* [Task prompt]
With the exception of the pictures, write out the data below precisely.

* [Working data]
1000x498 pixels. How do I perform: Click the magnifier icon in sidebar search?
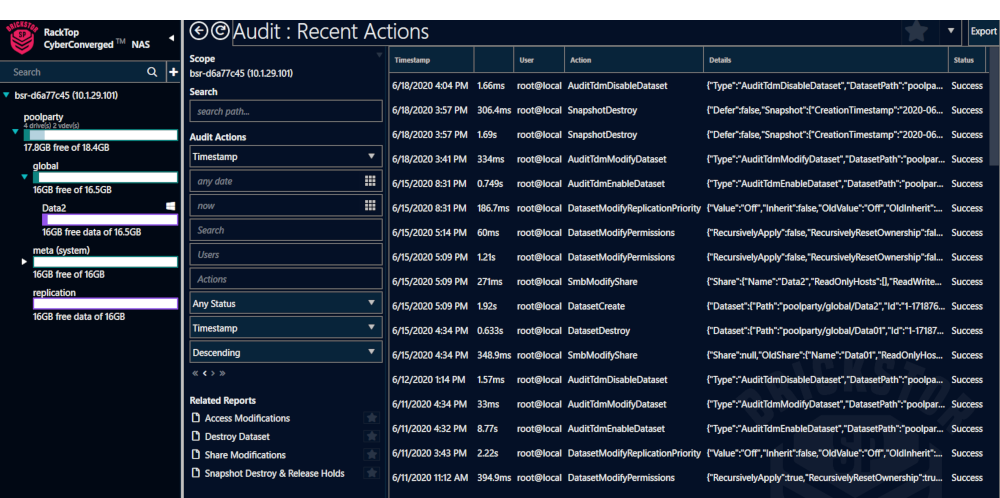pyautogui.click(x=152, y=72)
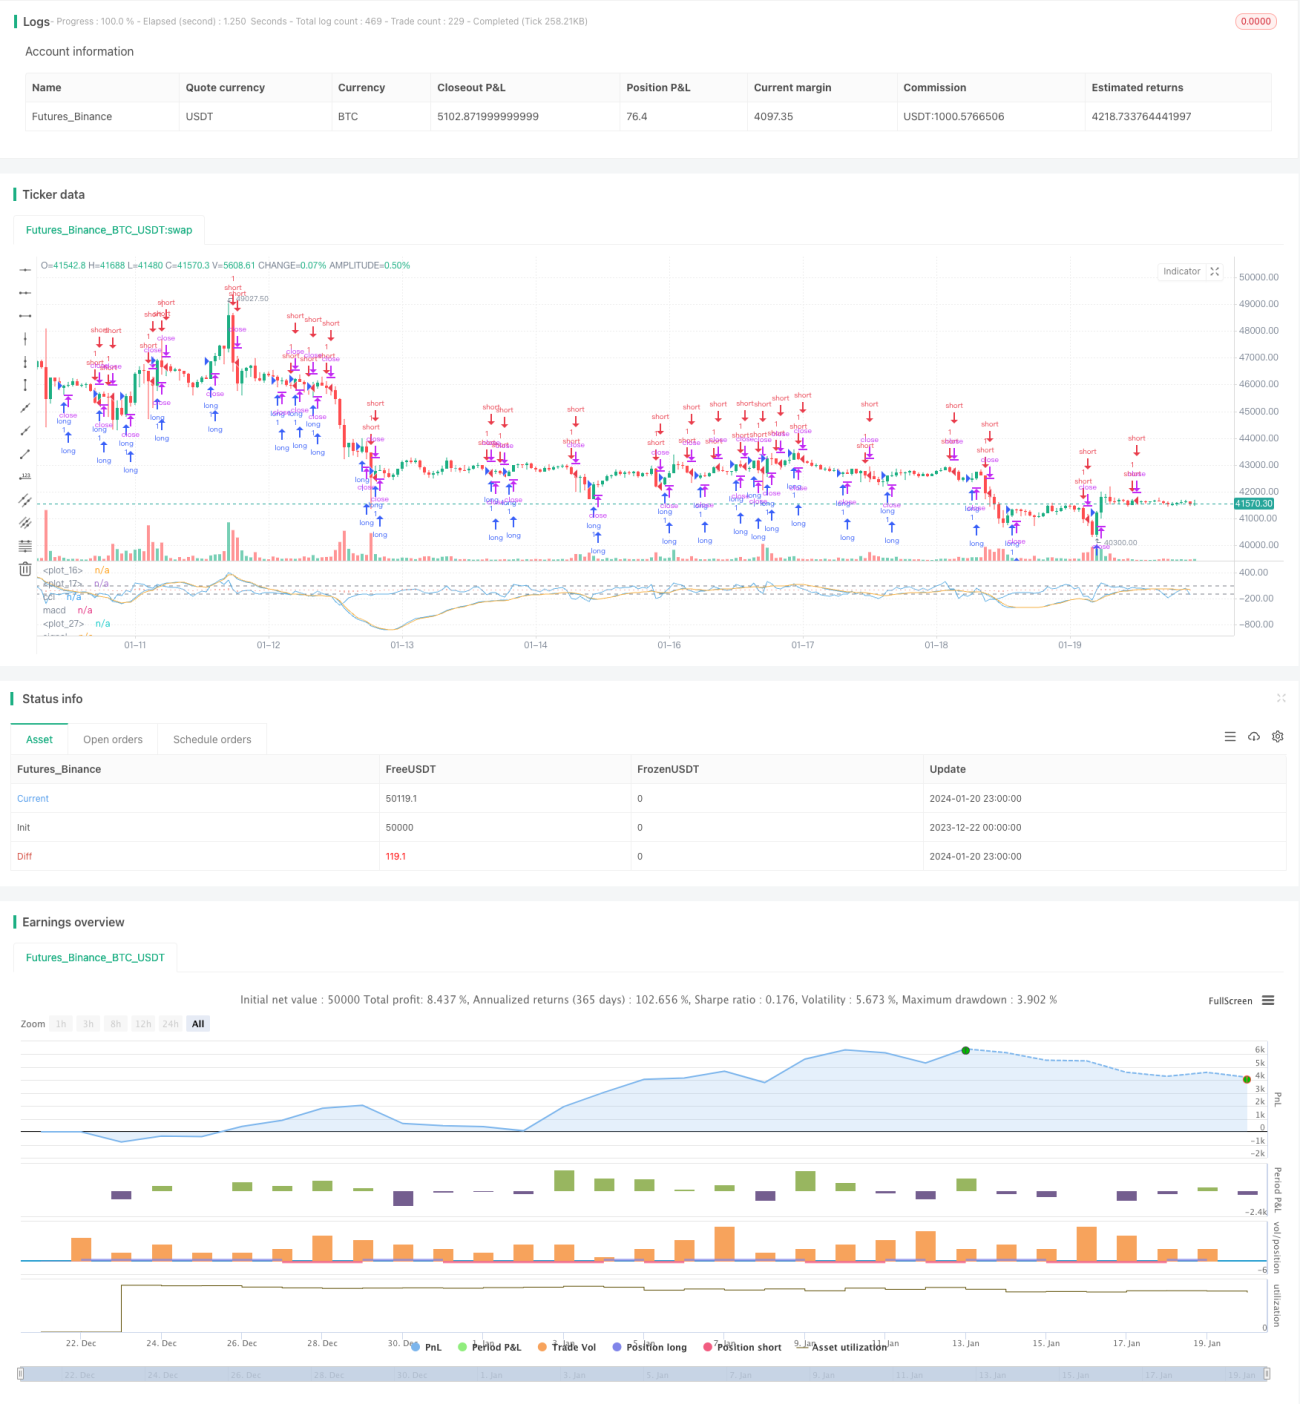
Task: Toggle the PnL series in chart legend
Action: point(426,1347)
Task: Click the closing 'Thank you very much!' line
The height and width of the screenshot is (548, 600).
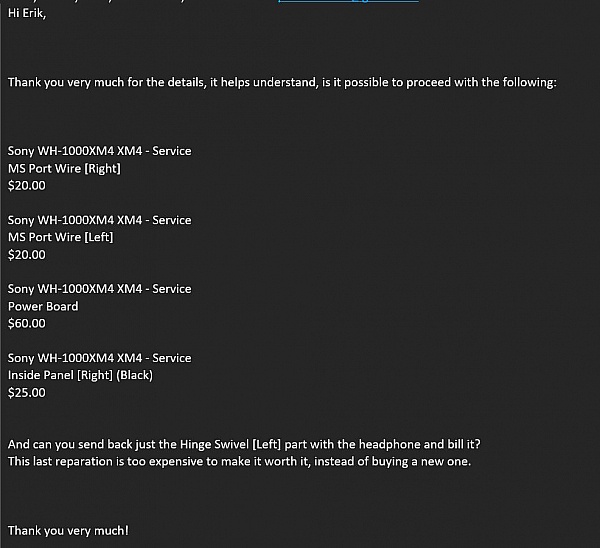Action: 68,530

* [Task solution]
1000x498 pixels. How do I perform: Click the magnifier icon in sidebar search?
pyautogui.click(x=152, y=72)
Task: Toggle the PnL series in chart legend
Action: point(426,1347)
Task: Click the closing 'Thank you very much!' line
The height and width of the screenshot is (548, 600).
Action: 68,530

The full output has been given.